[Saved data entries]

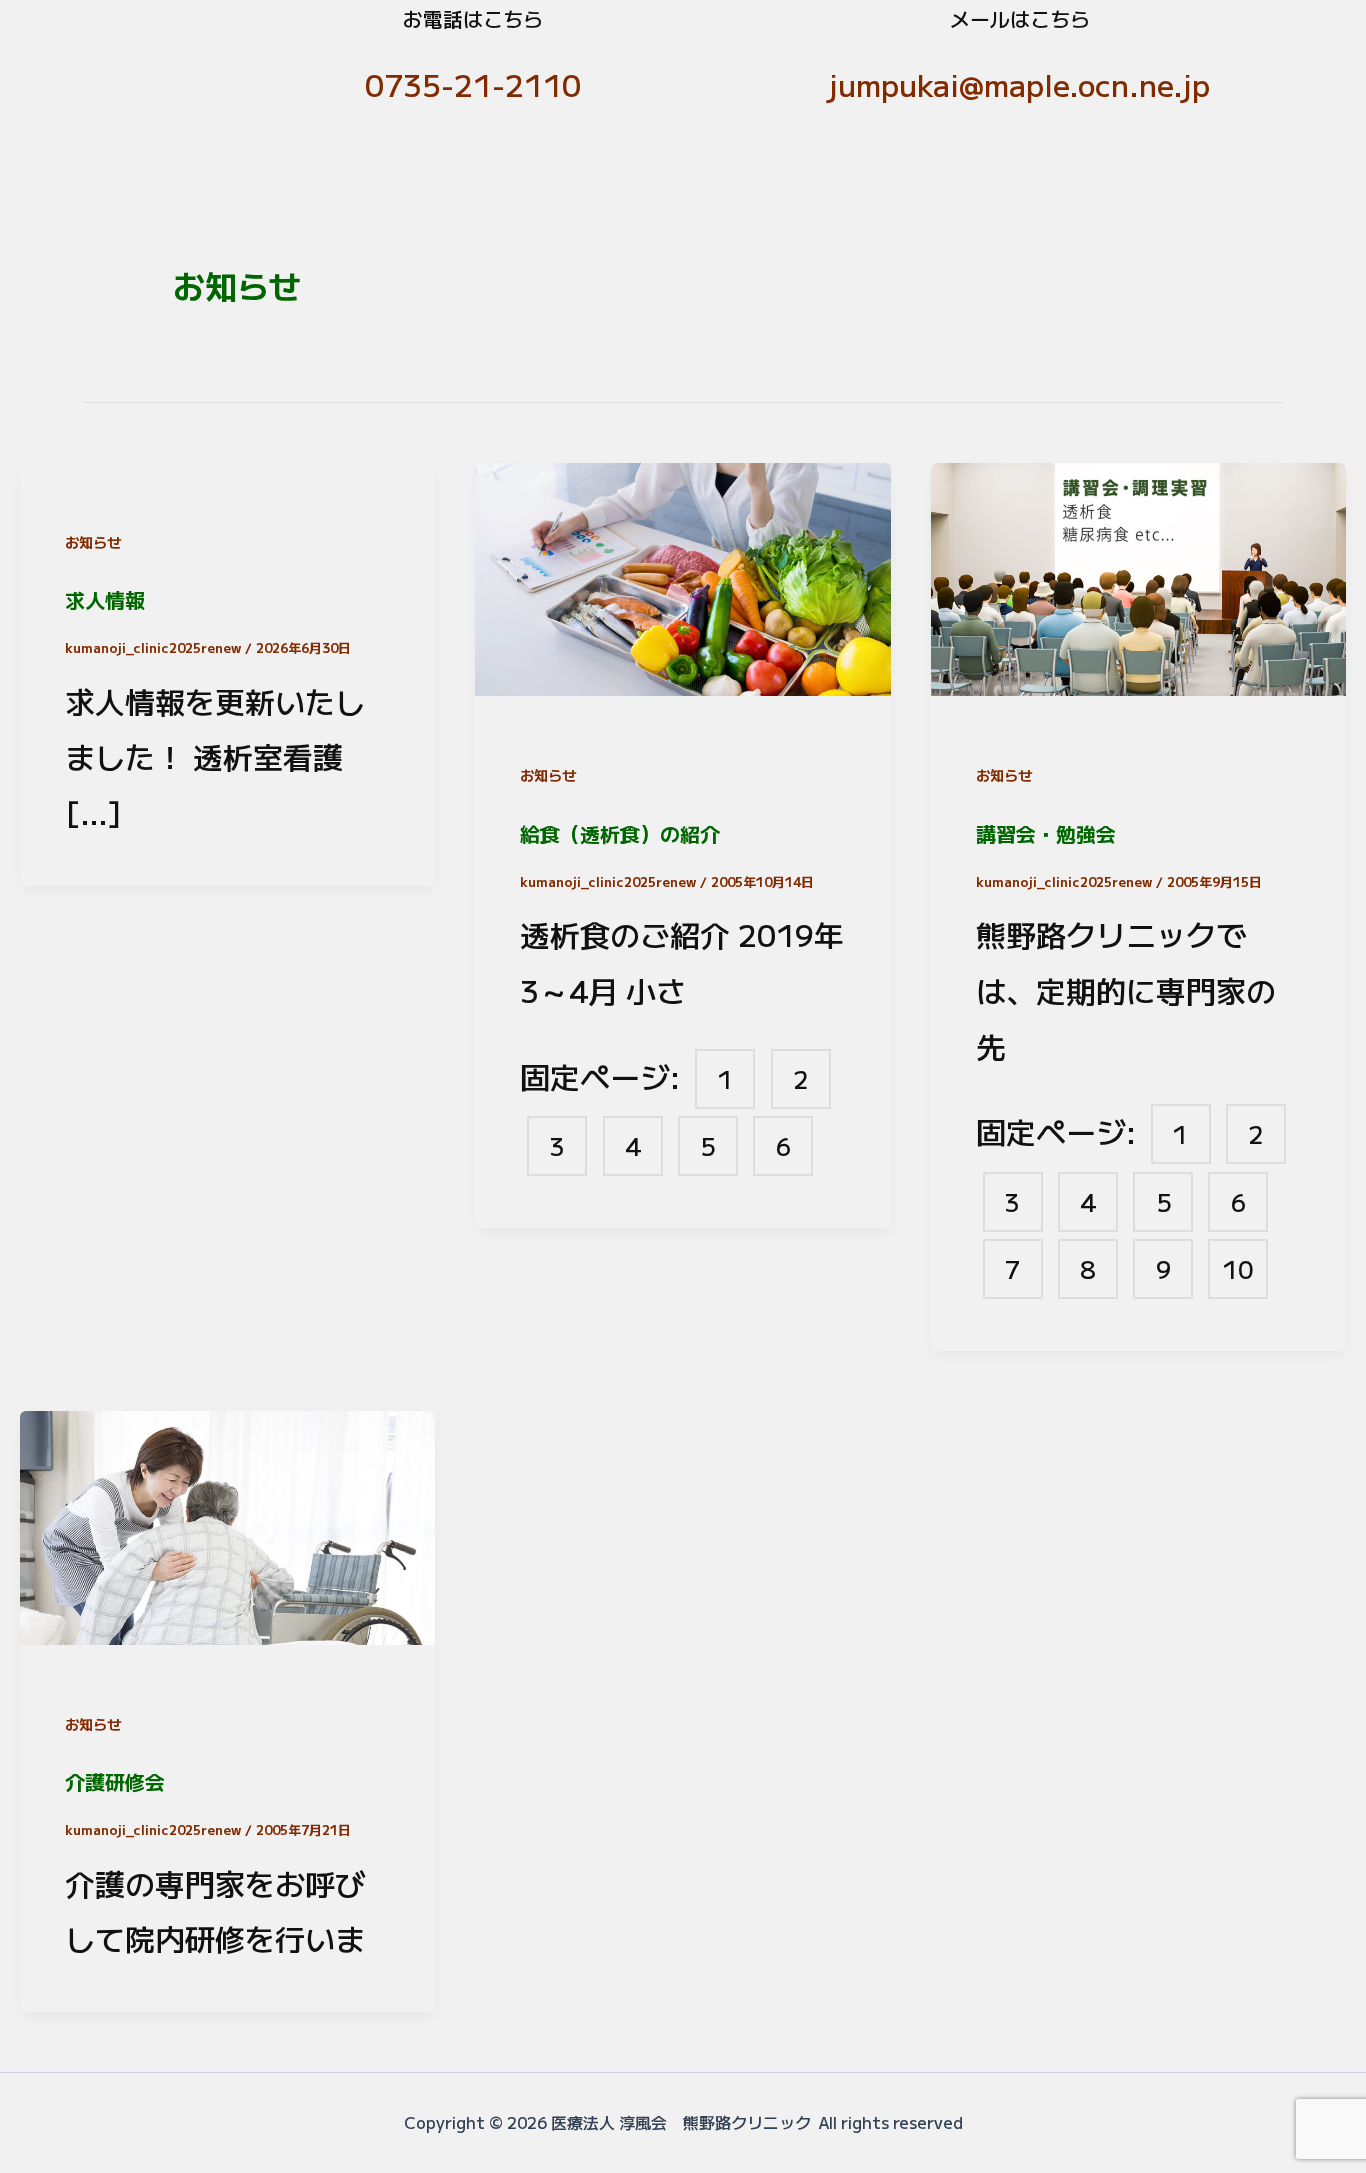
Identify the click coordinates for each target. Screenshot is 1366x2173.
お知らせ (93, 542)
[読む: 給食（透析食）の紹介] (682, 574)
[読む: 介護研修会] (227, 1523)
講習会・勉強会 (1046, 833)
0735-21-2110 (473, 84)
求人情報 (105, 599)
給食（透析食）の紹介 (620, 833)
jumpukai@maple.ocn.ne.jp (1019, 84)
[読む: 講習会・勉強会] (1138, 574)
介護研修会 (115, 1781)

_WORK REQUEST_: From the line holding "お知らせ (93, 542)" down to the final line above, quote every line exactly and only those lines.

_PROBLEM SOLUTION_:
お知らせ (93, 542)
[読む: 給食（透析食）の紹介] (682, 574)
[読む: 介護研修会] (227, 1523)
講習会・勉強会 (1046, 833)
0735-21-2110 (473, 84)
求人情報 (105, 599)
給食（透析食）の紹介 (620, 833)
jumpukai@maple.ocn.ne.jp (1019, 84)
[読む: 講習会・勉強会] (1138, 574)
介護研修会 (115, 1781)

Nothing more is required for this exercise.